The New York Times reports
that SEIU suffered a massive defeat in Michigan during last week’s elections.
On Tuesday, voters in the Wolverine State soundly rejected
SEIU's statewide ballot initiative, called “Proposal 4,” by a margin of 57%
to 43%. The ballot measure -- backed by at least $15 million of SEIU’s campaign
spending -- sought to re-write Michigan's state constitution in order to allow
SEIU to continue representing the state’s 45,000 publicly funded in-home care
workers. With the ballot measure voted down by a wide margin, SEIU Healthcare Michigan will now lose the 45,000 members
-- or more than 80% of the union's statewide membership of 55,0000 members.
Here’s what’s happened:
Back in 2005, SEIU engineered a top-down deal with
Michigan’s then-governor in order to allow the Purple Palace to unionize the
state’s in-home care workers. But in the ensuing seven years, SEIU failed to
win any real improvements for the workers. In fact, today the workers earn only
$8 an hour -- little more than the minimum wage. Meanwhile, the homecare
workers must pay 2.75% of their monthly wages in union dues to a notoriously corrupt
local of SEIU headed by Marge Faville.
Recently, the state’s top political offices were captured by
Republicans, who quickly worked to reverse SEIU’s top-down deal with the former
Democratic governor. SEIU officials, with their backs against the wall, dreamed
up a hail-mary effort to try to keep ahold of the 45,000 homecare workers.

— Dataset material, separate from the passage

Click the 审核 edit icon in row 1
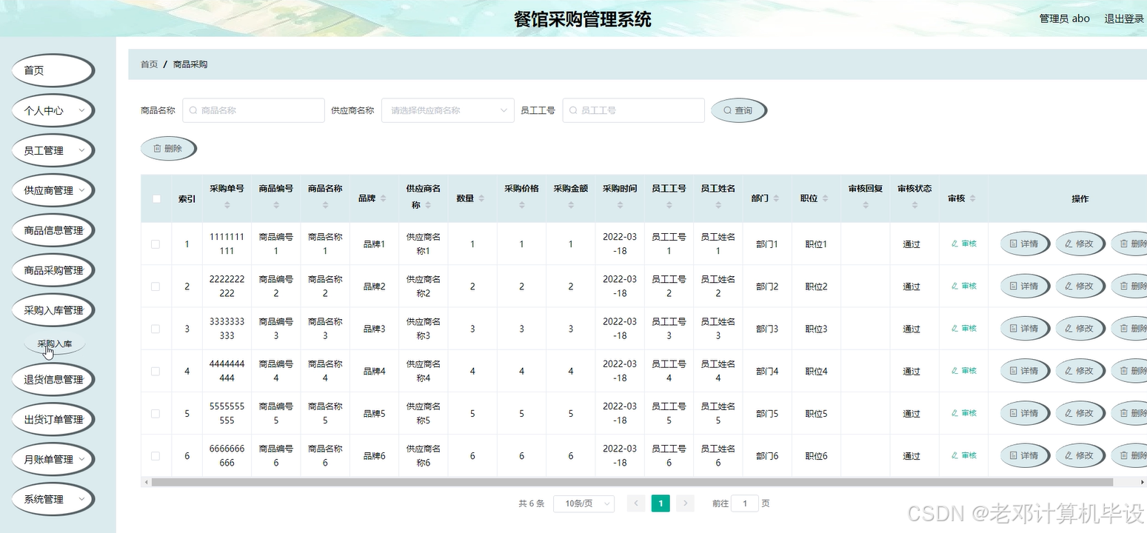Viewport: 1147px width, 533px height. (954, 243)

Their solution? Change the state’s constitution through a ballot measure. Last Tuesday, SEIU’s effort suffered a resounding defeat despite
$15 million of SEIU campaign spending, according to the Detroit
News. SEIU’s gamble was giant. After all, in 2008 the Purple Palace spent
$60 million across the entire U.S. to back Obama’s election campaign.

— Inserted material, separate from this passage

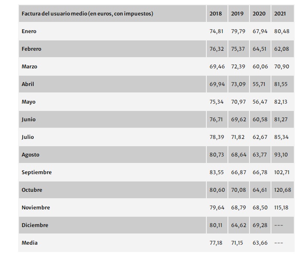Click the Media row label
The height and width of the screenshot is (258, 299).
30,243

Since Tuesday, Tasty hears there’s been lots of finger-pointing
inside the Purple Palace. One of the SEIU fatcats who’s sure to face a reckoning is
Marge
Faville, the president of SEIU Healthcare Michigan. Faville has pocketed
more than $170,000 a year… along with a union-paid SUV that costs $47,242 and a
union-paid corporate apartment that costs $17,600… but will soon see her local's membership shrink by more than 80%.